- **What the exercise asks**
Write out every line of the items below word for word, leaving out the pictures.

(Some items)
────────
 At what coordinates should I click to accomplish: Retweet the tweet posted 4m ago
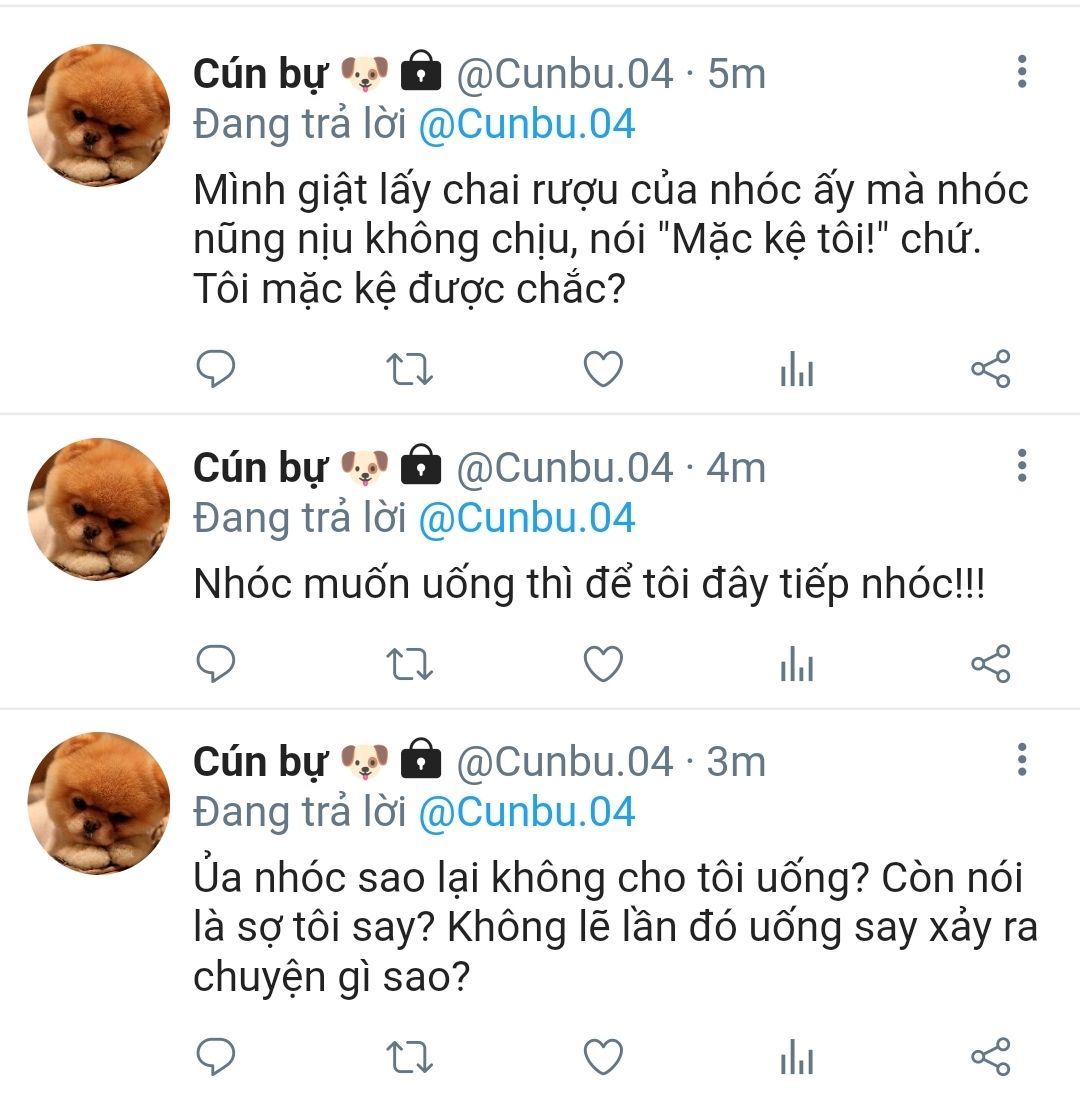409,664
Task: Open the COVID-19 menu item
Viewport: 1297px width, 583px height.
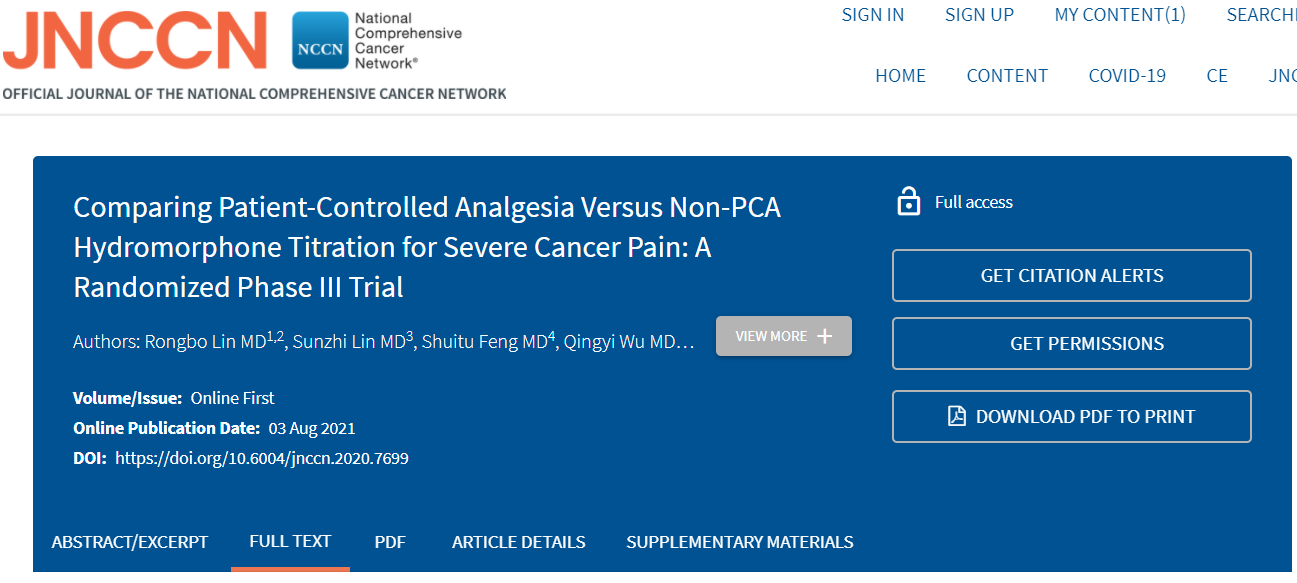Action: [x=1127, y=76]
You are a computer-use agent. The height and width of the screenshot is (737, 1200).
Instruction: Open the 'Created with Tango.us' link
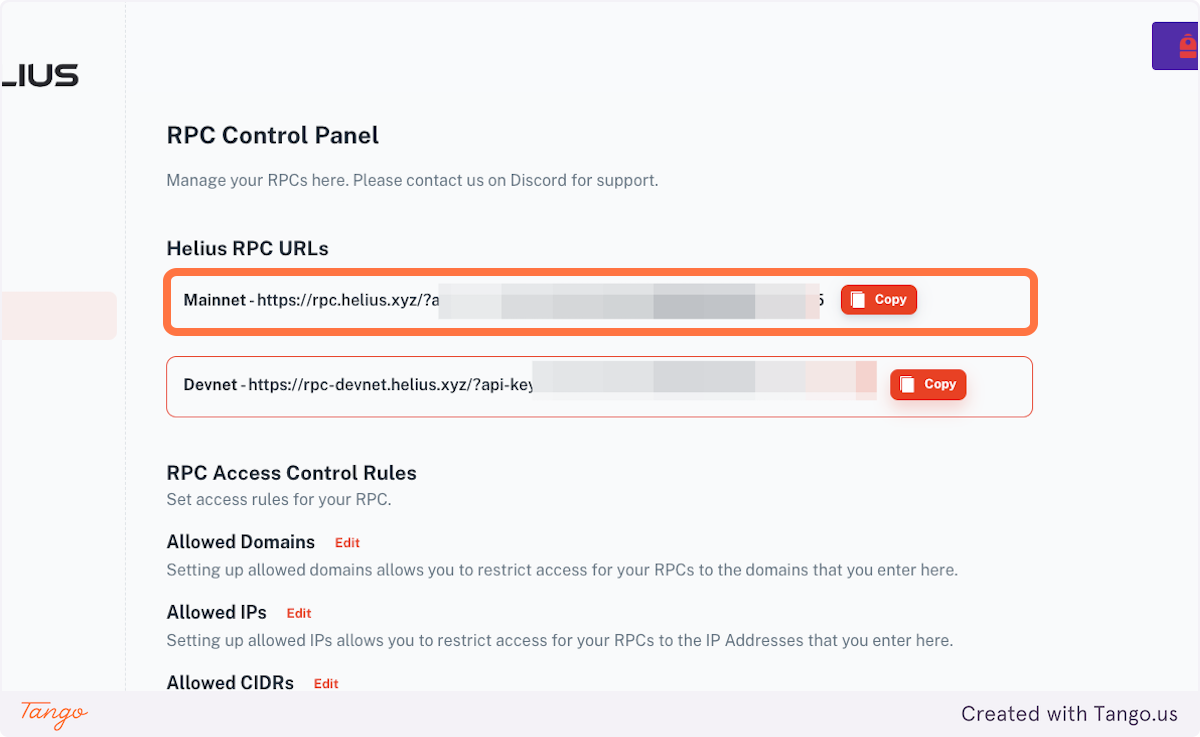[1069, 714]
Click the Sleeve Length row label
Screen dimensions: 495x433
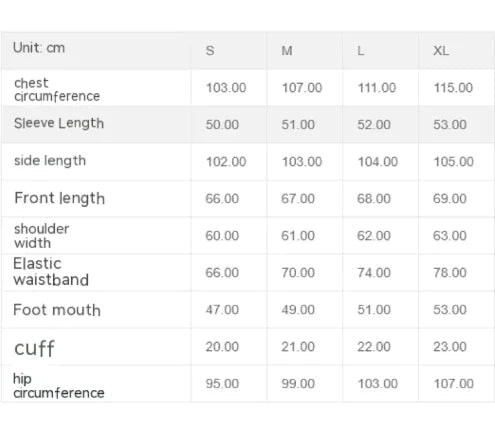(59, 123)
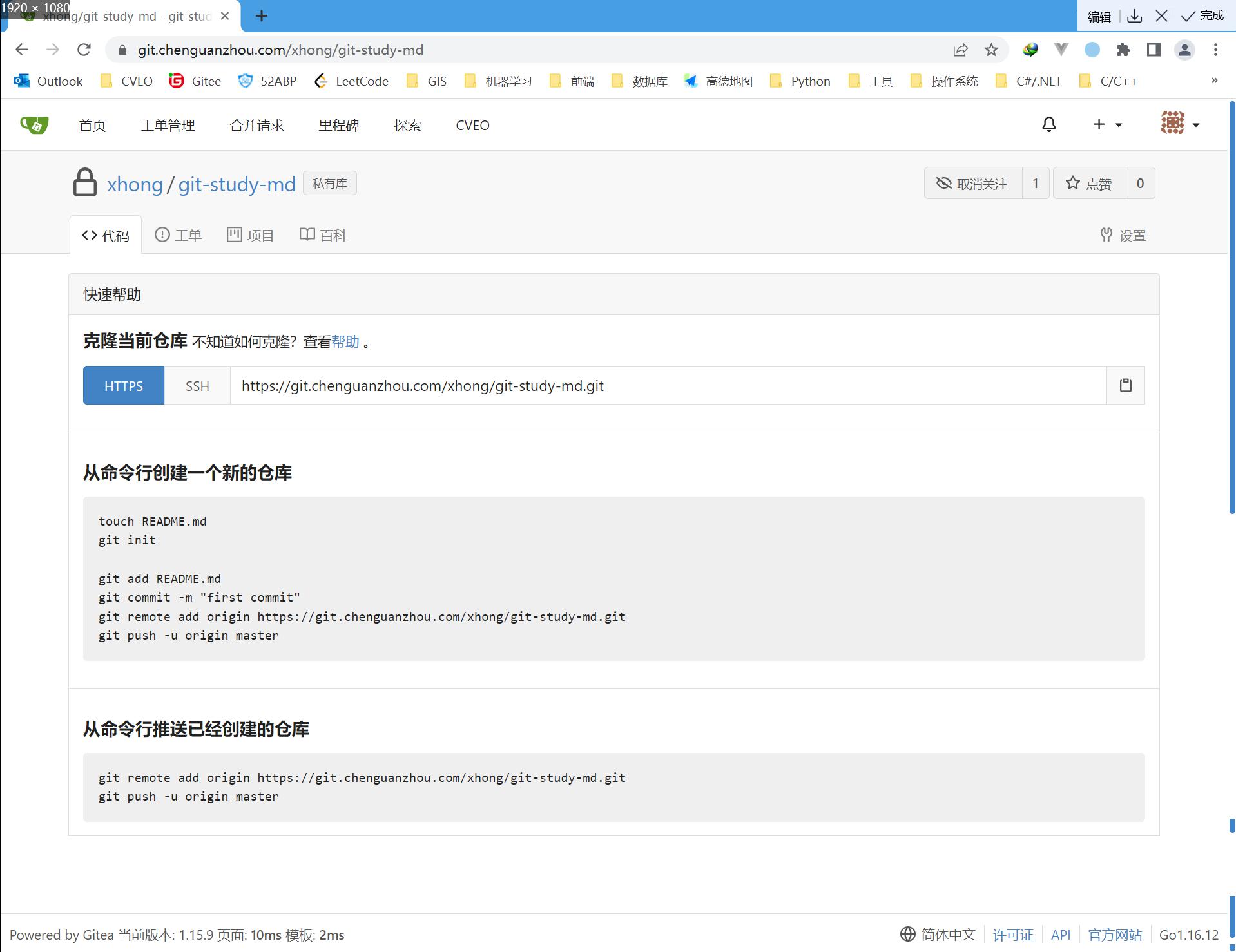Viewport: 1236px width, 952px height.
Task: Click the clone URL text field
Action: [668, 386]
────────
- **Problem solution**
 At what coordinates should I click to accomplish: Retweet the tweet posted 4m ago
409,664
Task: Open the COVID-19 menu item
Viewport: 1297px width, 583px height.
Action: [x=1127, y=76]
You are a computer-use agent. The height and width of the screenshot is (737, 1200).
Instruction: Open the 'Created with Tango.us' link
[1069, 714]
Click the Sleeve Length row label
Screen dimensions: 495x433
(59, 123)
Viewport: 1236px width, 952px height.
Task: Click the clone URL text field
Action: [668, 386]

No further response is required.